Wednesday, June 16th, 2021. Time: 12 noon
Blending learning - Link for online session: meet.google.com/gzo-dhcu-hyt
Acoustic black holes (ABHs) in mechanics have borrowed their name from their counterpart in astrophysics. Everyone has a more or less precise idea of what an astrophysical black hole is. A so massive object that nothing can escape from it, even light, once crossed the so-called horizon event. In mechanics, a peculiar phenomenon was discovered in the eighties, which somewhat reminded of black holes. If the end of a beam is tailored following a power law profile, such that its thickness ideally decreases to zero, it would take an infinite amount of time for an incident travelling wave to reach the tip of the ABH. Therefore, no reflection could occur, as if the wave had entered a black hole. In practice, however, the ABH wedge has to be truncated at some point resulting in a residual thickness which totally undermines the ABH effect. Consequently, the latter remained unexploited until the beginning of this century, when it was shown that the simple inclusion of some local damping turned ABHs into an effective passive vibration control technique. In recent years, ABH indentations have been designed for beams, plates and cylindrical shells. They slow down and trap waves, showing big potential for vibration and noise reduction, as well as for enhancing mechanical-based energy harvesting devices. In addittion, arrays of ABHs exhibit typical properties of phononic crystals and metamaterials like band gap formation, negative refraction and wave lensing. The ABH effect can also be used to design anechoic terminations in ducts and we will show that, in some cases, the correspondence between acoustic and astrophysical black holes is closer than one could may expect. In this talk, we will review all such amazing properties of ABHs in mechanics.

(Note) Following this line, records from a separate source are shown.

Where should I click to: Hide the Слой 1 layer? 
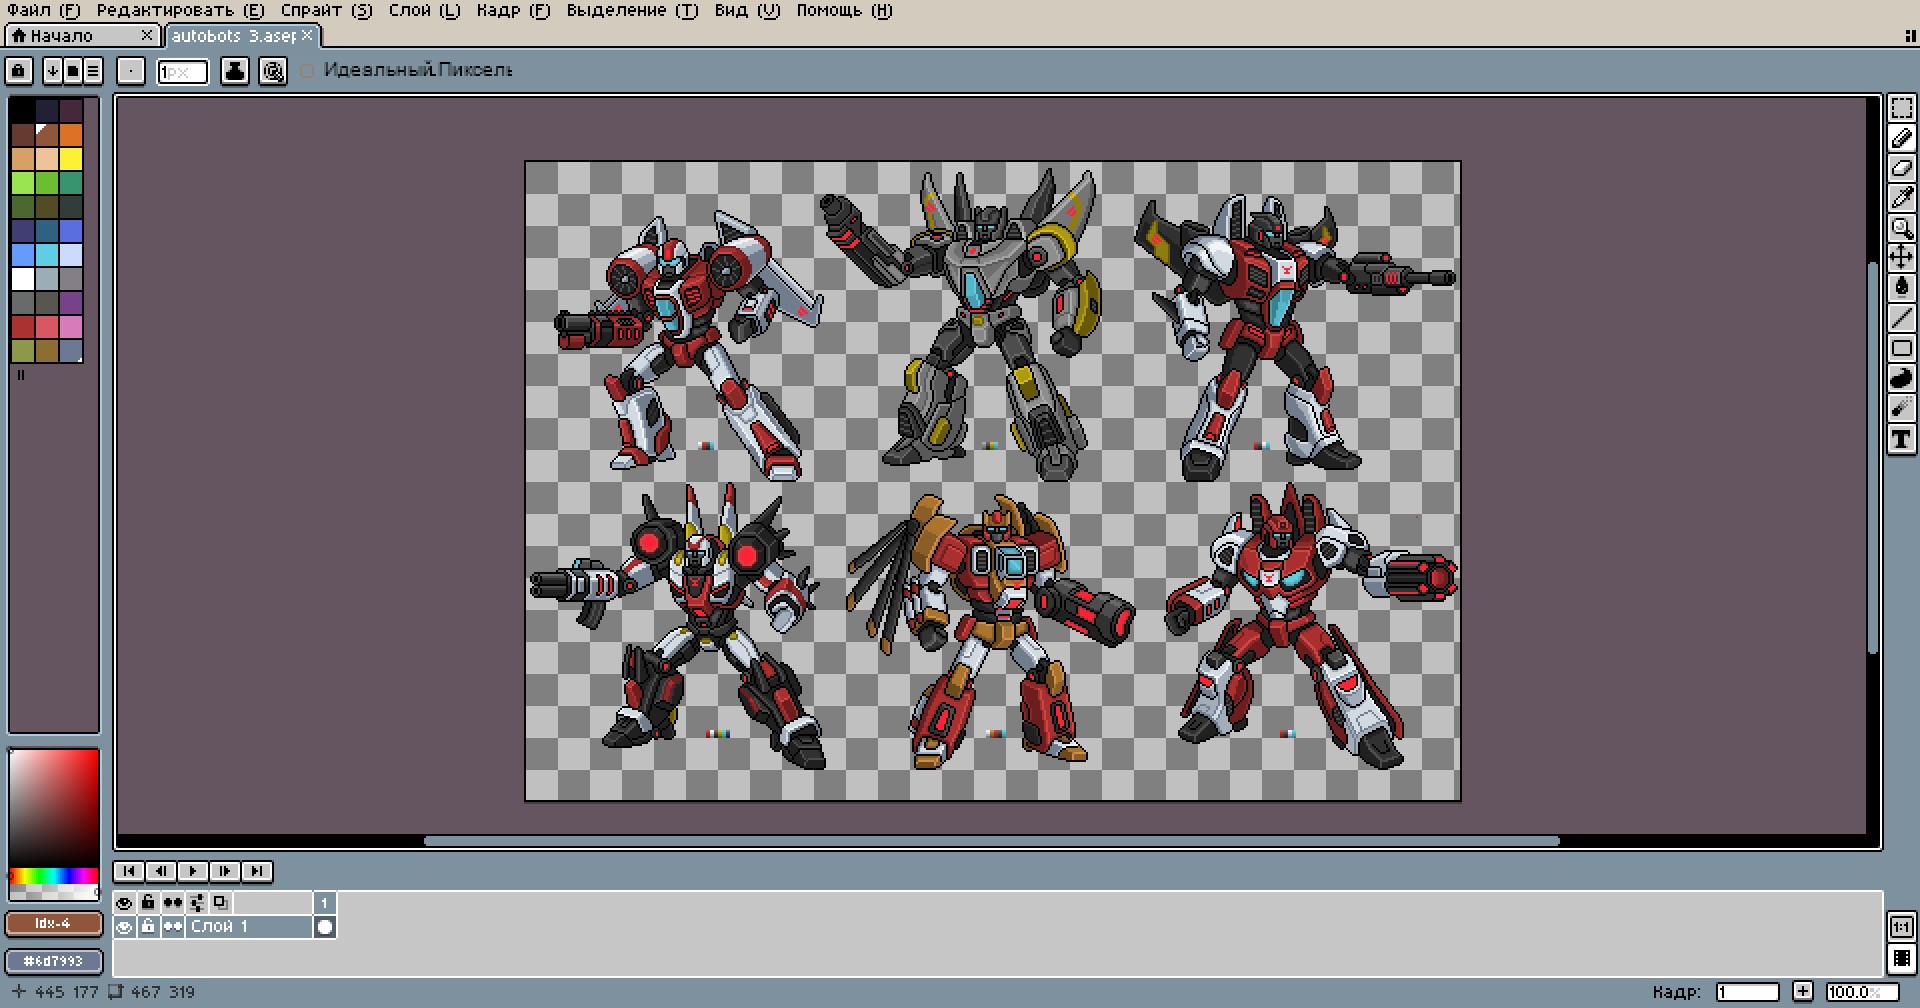coord(124,927)
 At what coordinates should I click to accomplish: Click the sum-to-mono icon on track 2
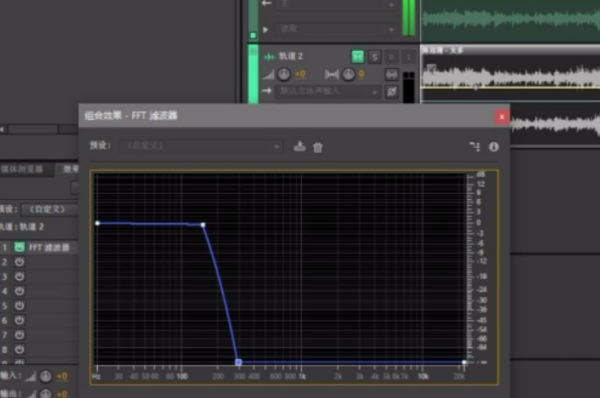pos(391,74)
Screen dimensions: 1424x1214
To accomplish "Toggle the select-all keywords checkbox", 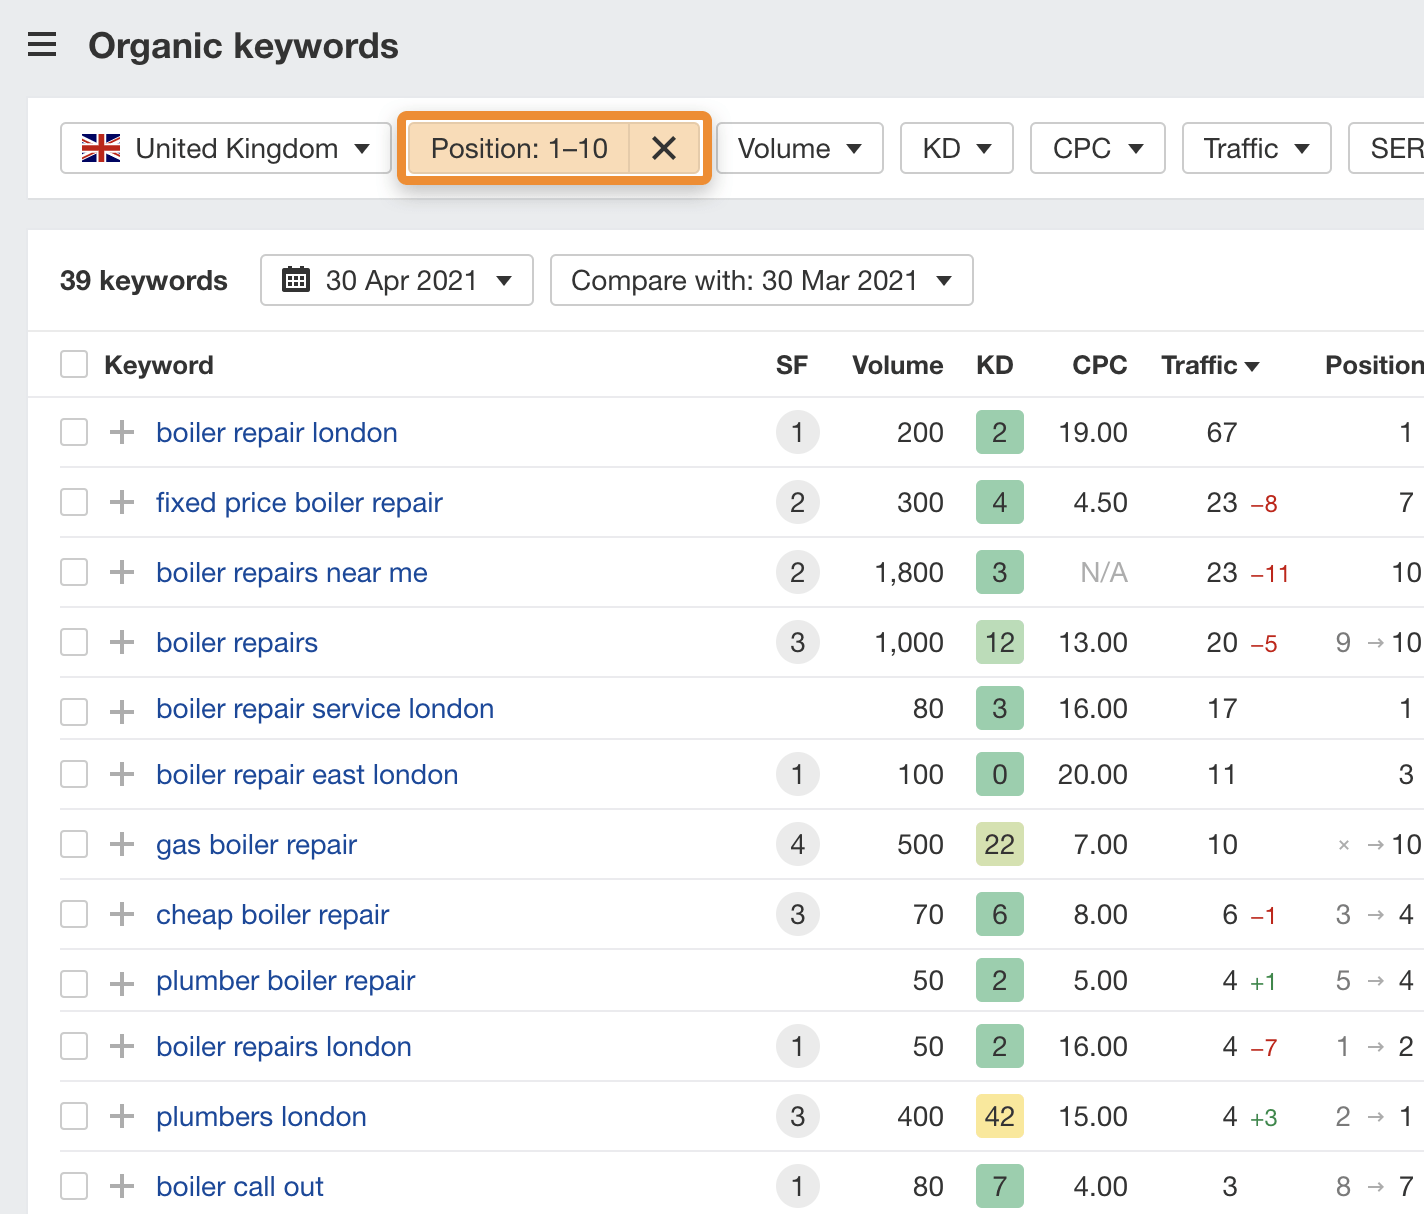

Dr. Oriol Guasch is Full Professor at the Department of Engineering, La Salle, Universitat Ramon Llull (URL) in Barcelona, where he heads the research in acoustics within the GTM group. He holds a five-year degree in Physics from the Universitat de Barcelona (UB) and a PhD in Computational Mechanics and Applied Mathematics from the Universitat Politècnica de Catalunya (UPC). His current research lines involve computational acoustics and aeroacoustics with application to voice production, graph theory and numerical modelling of mid and high frequency vibroacoustics, theoretical and experimental transmission path analysis, parametric array technology to generate audible sound from ultrasonic collimated beams, and acoustic black holes in mechanics. Dr. Guasch has authored or coauthored a significant number of papers in first rank international scientific journals and conferences and owns two patents. He has organized and chaired many sessions at international congresses and was the general chair of the NOVEM 2018 congress. He currently serves as Subject Editor for the Journal of Sound and Vibration. Dr. Guasch has led and participated in many international and national research projects.